First looking at which areas sprawl the most: Greenville-Spartanburg, South Carolina tops the list. But sprawling areas are not limited to the South, as Albany-Schenectady-Troy comes in second. And they are also not limited to the smaller urban areas in the dataset, as Boston-Providence is the eighth most sprawling of the 59 urban areas, which may be a surprise to many. But remember we are not talking about the very urban environments of Boston or Cambridge, we are talking about the levels of sprawl in the suburban areas developed after 1950.

The least spawling areas will be equally surprising. Las Vegas has the lowest level of sprawl, followed by Miami-Fort Lauderdale-West Palm Beach. And Los Angeles and Phoenix, areas seen by some as exemplars of sprawl, are the areas with the fourth and fifth lowest levels of sprawl.

Looking at the means of the sprawl index for the areas in the 4 census regions, average levels of sprawl are by far the highest for the areas in the Northeast. And they are equally low for the areas in the West. Areas in the Midwest and the South have mean levels of sprawl closer to the overall mean for all areas.

One factor that may be contributing to lower levels of sprawl in some areas is the presence of physical barriers to the expansion of the urban area. Urban areas up against mountains and wetlands had much lower levels of sprawl than other urban areas.
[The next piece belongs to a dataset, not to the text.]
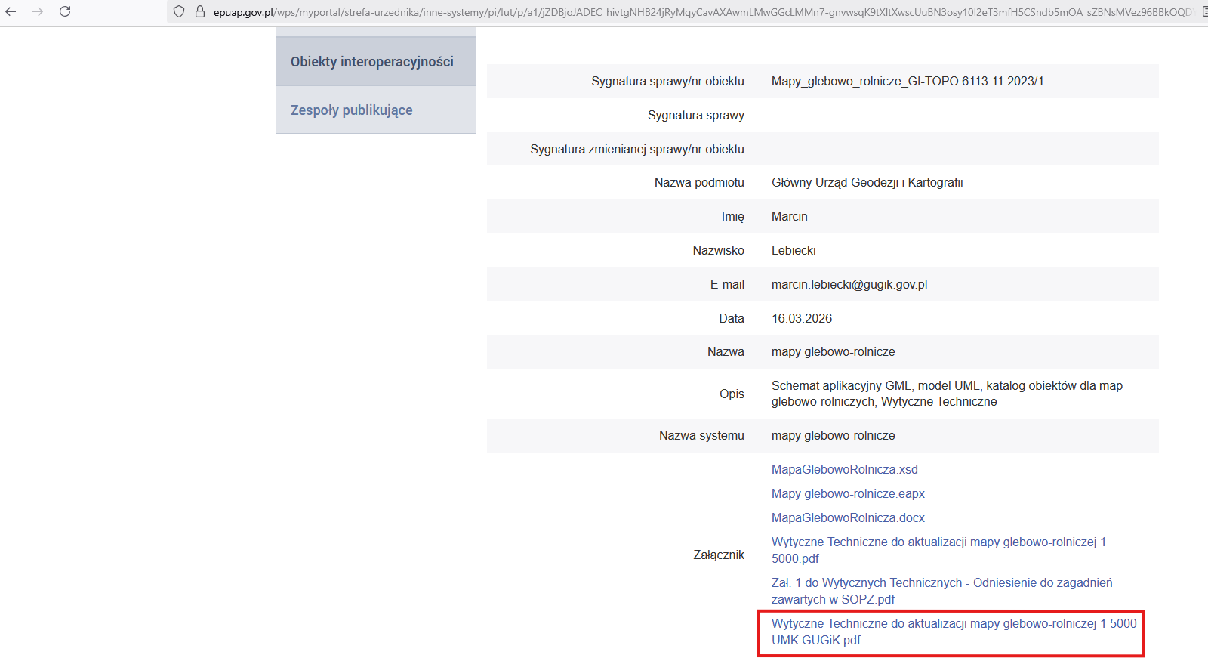Open the Mapy glebowo-rolnicze.eapx file link
1208x658 pixels.
848,494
For those questioning this approach to measuring sprawl because it places Boston as high sprawl and Los Angeles low, consider this: The suburban areas around Boston had a density of 584 housing units per square mile. For Los Angeles it was 1,335. And 46 percent of all suburban housing units in Boston were located in tracts with densities less than the median for all of the urban areas, 611 units per square miles compared with only 9 percent for Los Angeles.

More on the measurement of sprawl and these results can be found in my paper, “An Alternative Approach to the Measurement of Urban Sprawl” which can be downloaded here.

Advertisements

Measuring urban sprawl: what is sprawl?

The previous post described my intentions to measure urban sprawl by considering the patterns of development in the suburban portions of urban areas. This necessarily requires specifying what aspect of that pattern is associated with degrees of urban sprawl. In other words, I need to define sprawl–a topic on which there has been little agreement.
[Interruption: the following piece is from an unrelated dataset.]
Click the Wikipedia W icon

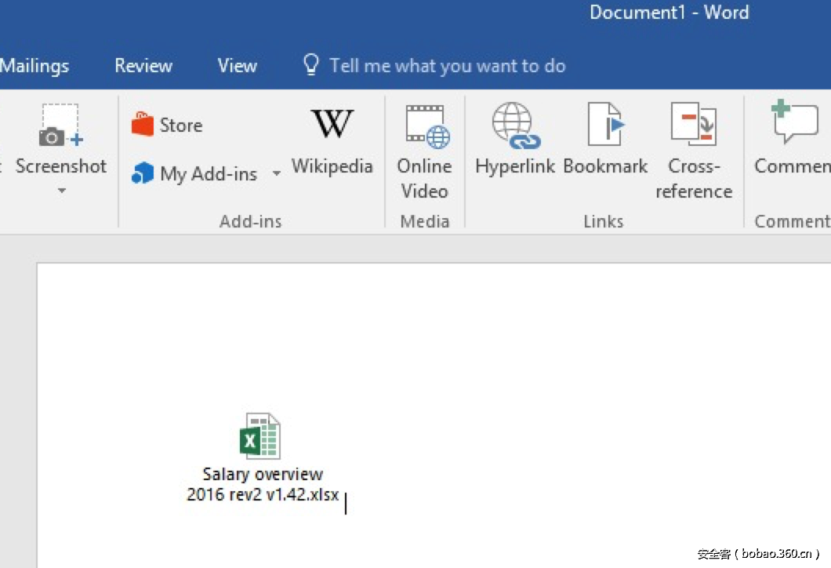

Some have simply said of sprawl that, like pornography, “I know it when I see it.” Obviously this doesn’t help for measurement. Nor does citing areas as exemplars of sprawl or describing sprawl using aesthetic standards, e.g., ugly development.
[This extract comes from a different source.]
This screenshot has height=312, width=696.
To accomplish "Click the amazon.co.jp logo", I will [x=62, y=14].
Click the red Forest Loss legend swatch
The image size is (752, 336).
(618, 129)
Some have defined sprawl as unplanned development. But nearly all jurisdictions in the United States have planning and zoning, yet sprawl certainly is common. So is sprawl development that results from “bad” planning? How would you define this? It better not be planning that leads to sprawl.

Another approach has been to define and measure sprawl based on its causes or consequences. For example, automobile dependency might be seen as an indicator of sprawl. But then how would one account for other consequences of sprawl, say the loss of agricultural land or negative health effects? By saying that automobile dependency is associated with certain patterns of development? But then the patterns of development would seem to take precedence and be the actual indication of sprawl.

I come to the conclusion that sprawl must be defined by some aspects of the pattern of development. And low density and scattered or leapfrog development are most often cited as characteristics of sprawl. Virtually all studies that use a single measure for sprawl have used measures of either density or fragmentation.

And I can take one further step in simplifying things. Scattered development is separated by vacant land. Considering the pattern of development over somewhat larger areas, this vacant land results in low densities. So it is reasonable to take some measures of density for the measurement of urban sprawl.

A full description of my use of multiple measures of housing-unit density for the measurement of sprawl can be found in my paper, “An Alternative Approach to the Measurement of Urban Sprawl” which can be downloaded here.

Measuring urban sprawl: where is sprawl?

As I began my urban patterns research, I had intended to stay away from the characterization and measurement of urban sprawl. This is, after all, such a value-laden topic with much of the writing shedding more heat than light. But as I worked with my data, some ideas about the measurement of sprawl emerged that I thought might be a unique and useful contribution. So I undertook the research, wrote a paper, and am posting about it on this blog. I am doing  a series of 3 posts. This first one addresses what is the most distinctive contribution of my approach, asking what areas should be considered when measuring sprawl. The next discusses the definition of sprawl and its measurement in those areas. The third gives some results for sprawl for large urban areas in 2010.

The term “urban sprawl” is generally used to refer to patterns of suburban developemnt. Sprawl is seen as a characteristic of suburban areas built since about the middle of the last century. Indeed, numbers of people have used the term “suburban sprawl” to mean exactly the same thing.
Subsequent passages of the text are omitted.